Vacation Rentals: The Pros
1. A larger living space
Almost by definition, vacation rentals are simply larger than hotel rooms. There are exceptions in both groups, of course, but comparing a standard motel/hotel room with a standard vacation rental, the latter will almost always have a kitchen and a living area, somehow separate from the bedrooms. If you need more than two bedrooms, there is a selection of vacation rentals with pretty much any number of bedrooms you may require.
These units almost always include a shared living area as well. This can be anything from a dining table and a few chairs to a large living room and even additional rooms for games and recreation. Sometimes there’s even a backyard with your own playground or a swimming pool.
2. Your own kitchen.
When traveling as a family, a kitchen can be a godsend. Cooking your own meals helps you keep the menu healthy and saves on costs. It also allows your kids to enjoy their favorite dishes which they know and love. On longer trips, there’s nothing quite like enjoying a homemade meal which includes your own staple dishes. Did I mention it saves on costs? You can shop at the local supermarket and avoid paying through your nose at restaurants.
3. More bang for your buck.
Being larger and offering amenities such as a kitchen and sometimes a washer and drier, vacation rentals almost always offer you better value for money. In my experience, a two-bedroom unit with a kitchen and a small living area usually costs less than a motel room for four in the same destination and time of year.
4. Specific reviews.
I always read reviews before making reservations. Reading a review on TripAdvisor for a hotel that runs 300 rooms can be misleading because you could be getting an entirely different room, on a different floor, with different issues.
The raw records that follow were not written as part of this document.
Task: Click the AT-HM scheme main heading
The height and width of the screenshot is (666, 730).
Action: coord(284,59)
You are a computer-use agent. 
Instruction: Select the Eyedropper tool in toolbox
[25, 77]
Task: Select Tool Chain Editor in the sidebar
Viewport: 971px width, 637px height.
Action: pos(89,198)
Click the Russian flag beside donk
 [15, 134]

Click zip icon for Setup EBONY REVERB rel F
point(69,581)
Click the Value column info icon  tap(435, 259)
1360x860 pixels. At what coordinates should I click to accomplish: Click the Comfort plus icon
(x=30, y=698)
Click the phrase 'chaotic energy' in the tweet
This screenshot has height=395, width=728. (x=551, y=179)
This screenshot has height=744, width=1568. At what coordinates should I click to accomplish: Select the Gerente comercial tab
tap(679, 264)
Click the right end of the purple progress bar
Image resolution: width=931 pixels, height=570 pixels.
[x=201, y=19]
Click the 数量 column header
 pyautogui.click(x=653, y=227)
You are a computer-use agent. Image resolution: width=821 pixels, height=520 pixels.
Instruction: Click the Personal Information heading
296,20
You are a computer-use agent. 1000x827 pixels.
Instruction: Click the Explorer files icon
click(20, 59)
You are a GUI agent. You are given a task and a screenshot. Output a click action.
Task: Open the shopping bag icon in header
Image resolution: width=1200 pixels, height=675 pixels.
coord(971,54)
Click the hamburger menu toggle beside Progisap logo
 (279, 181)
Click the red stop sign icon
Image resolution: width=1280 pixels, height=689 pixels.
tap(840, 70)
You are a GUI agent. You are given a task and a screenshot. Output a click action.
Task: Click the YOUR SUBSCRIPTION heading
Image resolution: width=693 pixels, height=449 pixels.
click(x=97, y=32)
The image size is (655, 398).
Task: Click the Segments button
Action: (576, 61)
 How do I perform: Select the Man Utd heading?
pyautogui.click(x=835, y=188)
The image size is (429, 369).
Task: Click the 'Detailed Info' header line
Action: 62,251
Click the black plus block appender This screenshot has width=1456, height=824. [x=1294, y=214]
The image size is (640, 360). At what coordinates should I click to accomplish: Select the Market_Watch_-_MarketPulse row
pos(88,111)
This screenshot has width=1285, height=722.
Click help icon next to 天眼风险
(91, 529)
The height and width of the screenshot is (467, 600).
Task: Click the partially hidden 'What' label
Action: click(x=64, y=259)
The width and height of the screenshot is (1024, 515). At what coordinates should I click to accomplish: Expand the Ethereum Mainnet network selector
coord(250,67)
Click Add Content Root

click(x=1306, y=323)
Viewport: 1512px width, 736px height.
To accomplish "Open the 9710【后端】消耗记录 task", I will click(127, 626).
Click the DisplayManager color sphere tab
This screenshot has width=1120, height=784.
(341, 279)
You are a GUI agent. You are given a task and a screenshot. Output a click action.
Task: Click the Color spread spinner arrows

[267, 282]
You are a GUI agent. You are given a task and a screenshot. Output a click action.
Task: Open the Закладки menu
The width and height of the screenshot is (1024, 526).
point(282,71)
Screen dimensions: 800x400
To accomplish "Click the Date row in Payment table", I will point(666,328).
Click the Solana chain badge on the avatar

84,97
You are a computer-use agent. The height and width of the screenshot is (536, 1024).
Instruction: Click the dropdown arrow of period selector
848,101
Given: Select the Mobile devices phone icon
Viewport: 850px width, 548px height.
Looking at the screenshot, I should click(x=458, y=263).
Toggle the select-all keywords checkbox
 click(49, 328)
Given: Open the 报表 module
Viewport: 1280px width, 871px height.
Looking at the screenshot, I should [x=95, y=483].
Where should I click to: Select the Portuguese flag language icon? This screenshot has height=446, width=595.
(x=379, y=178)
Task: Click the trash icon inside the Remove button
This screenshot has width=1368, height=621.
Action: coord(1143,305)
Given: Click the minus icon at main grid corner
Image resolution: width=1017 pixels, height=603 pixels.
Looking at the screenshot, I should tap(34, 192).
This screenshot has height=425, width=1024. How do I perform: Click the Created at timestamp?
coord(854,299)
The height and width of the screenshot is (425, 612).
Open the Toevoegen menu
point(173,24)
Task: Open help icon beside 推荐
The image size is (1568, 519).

With vacation rentals, you can be sure the reviews address the very same unit you are looking at renting. Everything from the creaking chair to the problem with the faulty window handle in the second bedroom on the left or the amazing artwork in the master bedroom, is about the very place you’ll be staying at. Owners almost always respond to the reviews, so you can also assess if the complaints have been addressed, as well as get a general feel of what kind of person you’ll be dealing with.
5. A personal touch.
Vacation rentals are almost always decorated by their owners. More often than not, they are used by their family at least once a year. This means the decor carries the signature of an actual person (for better or worse…) and you can choose a place that suits your own taste. It also means there are often books, games and movie DVD’s available which can provide a nice way to pass an otherwise boring rainy afternoon.
Vacation Rentals: The Cons
1. Having to make reservations in advance.
You can’t just knock at the door of a rental and hope to stay the night. You have to make reservations in advance, including making a considerable down payment. A vacation rental is simply not a last-minute, at-your-whim type of accommodation.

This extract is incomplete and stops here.